DO THIS: Copy every one of the following items word for word, leaving nothing out and changing nothing.

Items from a dataset:
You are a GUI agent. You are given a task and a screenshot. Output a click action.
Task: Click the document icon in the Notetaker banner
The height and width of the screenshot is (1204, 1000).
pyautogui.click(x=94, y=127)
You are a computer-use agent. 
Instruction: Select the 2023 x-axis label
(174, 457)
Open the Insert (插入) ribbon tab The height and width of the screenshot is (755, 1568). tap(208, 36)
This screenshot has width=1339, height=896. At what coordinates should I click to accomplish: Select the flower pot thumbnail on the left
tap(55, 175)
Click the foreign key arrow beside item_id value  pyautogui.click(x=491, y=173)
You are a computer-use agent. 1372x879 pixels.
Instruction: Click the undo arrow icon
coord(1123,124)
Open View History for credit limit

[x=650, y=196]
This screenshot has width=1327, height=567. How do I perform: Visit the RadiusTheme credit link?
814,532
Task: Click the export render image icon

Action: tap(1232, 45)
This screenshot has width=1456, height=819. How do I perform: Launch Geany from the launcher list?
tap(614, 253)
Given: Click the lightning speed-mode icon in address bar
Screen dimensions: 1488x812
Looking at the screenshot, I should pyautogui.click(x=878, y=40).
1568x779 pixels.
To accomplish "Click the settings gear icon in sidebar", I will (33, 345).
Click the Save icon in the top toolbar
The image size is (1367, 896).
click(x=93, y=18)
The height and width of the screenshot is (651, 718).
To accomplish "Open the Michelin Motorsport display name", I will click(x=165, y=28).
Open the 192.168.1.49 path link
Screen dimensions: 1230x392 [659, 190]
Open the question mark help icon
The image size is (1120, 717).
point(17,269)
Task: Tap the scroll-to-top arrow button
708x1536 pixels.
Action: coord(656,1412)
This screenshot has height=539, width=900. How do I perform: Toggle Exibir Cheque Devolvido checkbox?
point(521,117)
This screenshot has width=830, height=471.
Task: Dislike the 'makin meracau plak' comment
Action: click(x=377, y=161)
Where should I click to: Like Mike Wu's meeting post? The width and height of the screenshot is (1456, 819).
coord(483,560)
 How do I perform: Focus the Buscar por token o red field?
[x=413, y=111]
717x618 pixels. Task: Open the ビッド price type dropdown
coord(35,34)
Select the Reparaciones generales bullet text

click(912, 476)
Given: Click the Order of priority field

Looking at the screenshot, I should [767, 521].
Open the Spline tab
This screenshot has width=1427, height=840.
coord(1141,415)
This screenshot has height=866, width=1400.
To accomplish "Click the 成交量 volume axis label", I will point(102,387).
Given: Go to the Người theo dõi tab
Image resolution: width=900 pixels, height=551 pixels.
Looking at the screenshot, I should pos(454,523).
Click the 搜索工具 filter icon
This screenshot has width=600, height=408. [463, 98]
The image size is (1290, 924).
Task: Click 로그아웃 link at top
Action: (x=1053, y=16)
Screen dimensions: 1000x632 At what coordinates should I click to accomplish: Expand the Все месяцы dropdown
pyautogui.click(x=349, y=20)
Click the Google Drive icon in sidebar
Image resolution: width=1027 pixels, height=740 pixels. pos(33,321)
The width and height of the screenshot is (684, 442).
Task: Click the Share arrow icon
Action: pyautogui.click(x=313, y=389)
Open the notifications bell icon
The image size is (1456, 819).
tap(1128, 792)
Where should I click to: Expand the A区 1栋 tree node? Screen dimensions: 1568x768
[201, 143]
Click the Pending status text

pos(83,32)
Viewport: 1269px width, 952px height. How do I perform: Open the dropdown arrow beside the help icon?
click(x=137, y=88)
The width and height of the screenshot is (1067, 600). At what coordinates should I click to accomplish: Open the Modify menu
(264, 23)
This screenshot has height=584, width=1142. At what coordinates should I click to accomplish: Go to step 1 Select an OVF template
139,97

THE REPLY:
You are a GUI agent. You are given a task and a screenshot. Output a click action.
Task: Click the document icon in the Notetaker banner
The height and width of the screenshot is (1204, 1000).
pyautogui.click(x=94, y=127)
You are a computer-use agent. 
Instruction: Select the 2023 x-axis label
(174, 457)
Open the Insert (插入) ribbon tab The height and width of the screenshot is (755, 1568). tap(208, 36)
This screenshot has width=1339, height=896. At what coordinates should I click to accomplish: Select the flower pot thumbnail on the left
tap(55, 175)
Click the foreign key arrow beside item_id value  pyautogui.click(x=491, y=173)
You are a computer-use agent. 1372x879 pixels.
Instruction: Click the undo arrow icon
coord(1123,124)
Open View History for credit limit

[x=650, y=196]
This screenshot has width=1327, height=567. How do I perform: Visit the RadiusTheme credit link?
814,532
Task: Click the export render image icon

Action: tap(1232, 45)
This screenshot has width=1456, height=819. How do I perform: Launch Geany from the launcher list?
tap(614, 253)
Given: Click the lightning speed-mode icon in address bar
Screen dimensions: 1488x812
Looking at the screenshot, I should pyautogui.click(x=878, y=40).
1568x779 pixels.
To accomplish "Click the settings gear icon in sidebar", I will (33, 345).
Click the Save icon in the top toolbar
The image size is (1367, 896).
click(x=93, y=18)
The height and width of the screenshot is (651, 718).
To accomplish "Open the Michelin Motorsport display name", I will click(x=165, y=28).
Open the 192.168.1.49 path link
Screen dimensions: 1230x392 [659, 190]
Open the question mark help icon
The image size is (1120, 717).
point(17,269)
Task: Tap the scroll-to-top arrow button
708x1536 pixels.
Action: coord(656,1412)
This screenshot has height=539, width=900. How do I perform: Toggle Exibir Cheque Devolvido checkbox?
point(521,117)
This screenshot has width=830, height=471.
Task: Dislike the 'makin meracau plak' comment
Action: click(x=377, y=161)
Where should I click to: Like Mike Wu's meeting post? The width and height of the screenshot is (1456, 819).
coord(483,560)
 How do I perform: Focus the Buscar por token o red field?
[x=413, y=111]
717x618 pixels. Task: Open the ビッド price type dropdown
coord(35,34)
Select the Reparaciones generales bullet text

click(912, 476)
Given: Click the Order of priority field

Looking at the screenshot, I should [767, 521].
Open the Spline tab
This screenshot has width=1427, height=840.
coord(1141,415)
This screenshot has height=866, width=1400.
To accomplish "Click the 成交量 volume axis label", I will point(102,387).
Given: Go to the Người theo dõi tab
Image resolution: width=900 pixels, height=551 pixels.
Looking at the screenshot, I should pos(454,523).
Click the 搜索工具 filter icon
This screenshot has width=600, height=408. [463, 98]
The image size is (1290, 924).
Task: Click 로그아웃 link at top
Action: (x=1053, y=16)
Screen dimensions: 1000x632 At what coordinates should I click to accomplish: Expand the Все месяцы dropdown
pyautogui.click(x=349, y=20)
Click the Google Drive icon in sidebar
Image resolution: width=1027 pixels, height=740 pixels. pos(33,321)
The width and height of the screenshot is (684, 442).
Task: Click the Share arrow icon
Action: pyautogui.click(x=313, y=389)
Open the notifications bell icon
The image size is (1456, 819).
tap(1128, 792)
Where should I click to: Expand the A区 1栋 tree node? Screen dimensions: 1568x768
[201, 143]
Click the Pending status text

pos(83,32)
Viewport: 1269px width, 952px height. How do I perform: Open the dropdown arrow beside the help icon?
click(x=137, y=88)
The width and height of the screenshot is (1067, 600). At what coordinates should I click to accomplish: Open the Modify menu
(264, 23)
This screenshot has height=584, width=1142. At what coordinates should I click to accomplish: Go to step 1 Select an OVF template
139,97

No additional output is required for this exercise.